- The Lancet goes open source. Well, kinda.
- Alt-World Food Prize winners. None of whom are at the Conference on Agroecology for Sustainable Food Systems in Europe: A Transformative Agenda, though.
- I guess there’s no chance of Jeffrey Sachs landing the actual World Food Prize. Well, you never know.
- If you’re in Britain and you get the urge to measure a tree, now you can share your results.
- Maybe the Tunisians should do something similar, at least for their pears, before it’s too late.

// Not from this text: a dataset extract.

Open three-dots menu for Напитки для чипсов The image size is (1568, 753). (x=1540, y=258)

- “The plan notes biofuels have an important role to play in increasing our energy security, fostering rural economic development and reducing greenhouse gas emissions from the transportation sector.” Riiiight.

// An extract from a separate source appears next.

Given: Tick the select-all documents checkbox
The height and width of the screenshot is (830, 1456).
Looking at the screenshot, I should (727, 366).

- “We started doing this before heirlooms were fashionable. We knew in our hearts it was the right thing to do.”
- Quite a bit of agrobiodiversity in the latest Plant Cuttings.
- India goes in for high throughput phenotyping for drought tolerance.

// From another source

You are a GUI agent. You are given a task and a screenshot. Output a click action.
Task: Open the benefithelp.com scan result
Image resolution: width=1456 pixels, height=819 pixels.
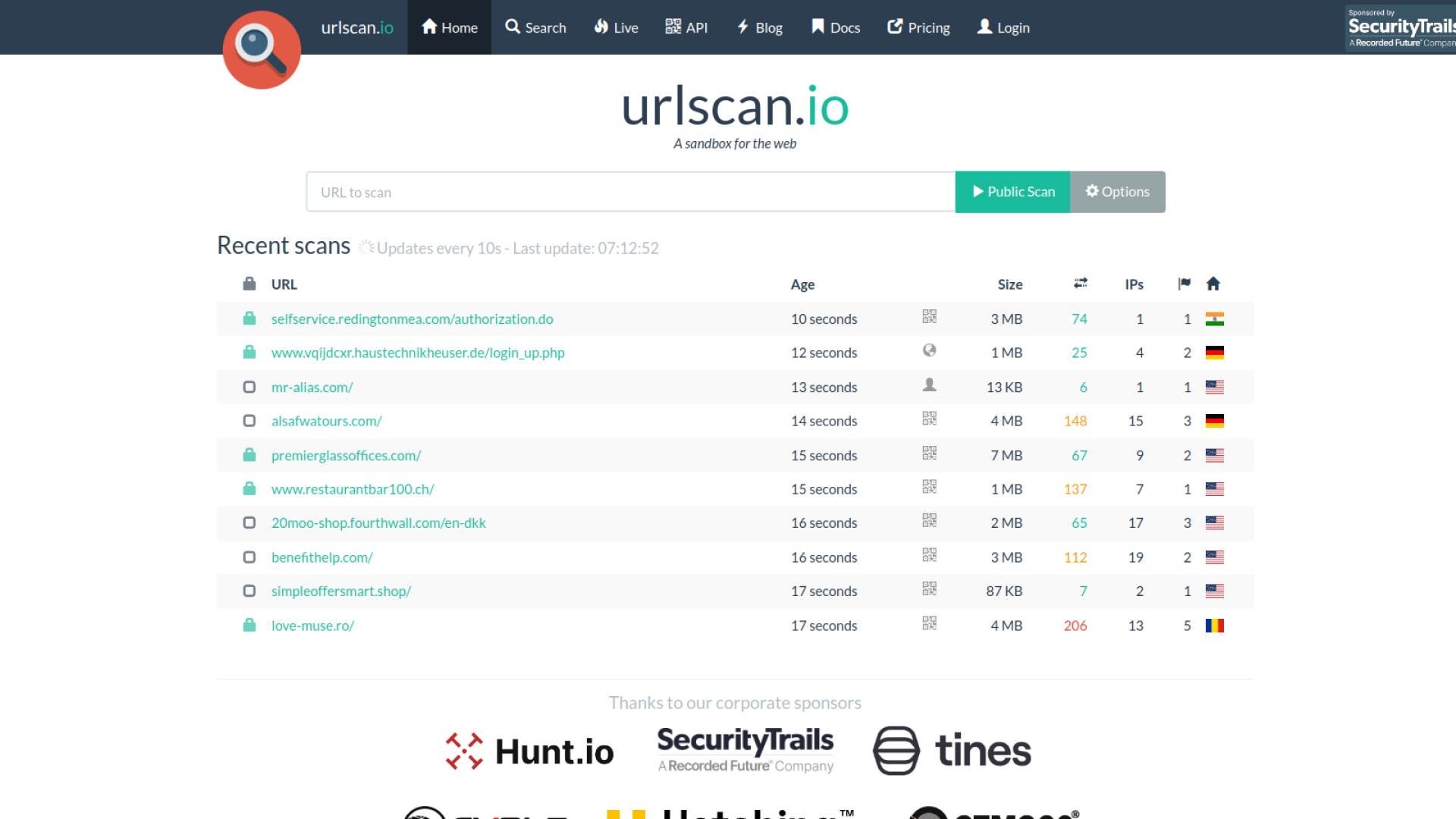[322, 557]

Nibbles: Assam and CC, China ag landscape, Breeding for CC, Patenting pros & cons, Quinoa sustainability, Nordic cheeses, Italian endangered breeds
- Rethinking rice-based agriculture in Assam.
- And China, maybe?
- By breeding your way out of the problem, maybe?
- And then patenting the result? Well, maybe not.
- Here comes fair-trade quinoa.
- Nordic cheeses to go with those insects from a few days back. Lack of Norwegian representation pointed out, as well as a remedy.
- I wonder how many Italian cheeses are made from the milk of endangered breeds. Well, now the relevant association has a Facebook page, so I can ask them.
Nibbles: Brazil flora & urban ag, Telling species apart, Canary seed for humans, Training breeders, Solitary bees, Tajik protected area, Rennell Island, Nordic grubs, Belize TV
- Brazil’s flora moves online. And its agriculture into its favelas.
- Taxonomy 101.
- Wish the people who wrote this press release on “canary seed” had taken a taxonomy course. It’s Phalaris canariensis, it turns out.
- African breeders to be trained at UCDavis. Ok, but what about WACCI? What’s going on? Cornell-Davis smackdown?
- Further proof, if any were needed, of the importance of wild bees.
- Tajikistan gets its first World Heritage Site. Includes most of the Pamirs, so surely a whole lot of agricultural biodiversity, both wild and cultivated, plant and animal. Not that that was the prime mover for protection, probably.
- Incidentally, there’s a list of World Heritage Sites in danger, and it includes Rennell Island in the Solomons. The reason I bring it up is that it is famous for a local coconut variety. Hope that’s not endangered!
- Nordic Food Lab gets money to experiment with cooking insects.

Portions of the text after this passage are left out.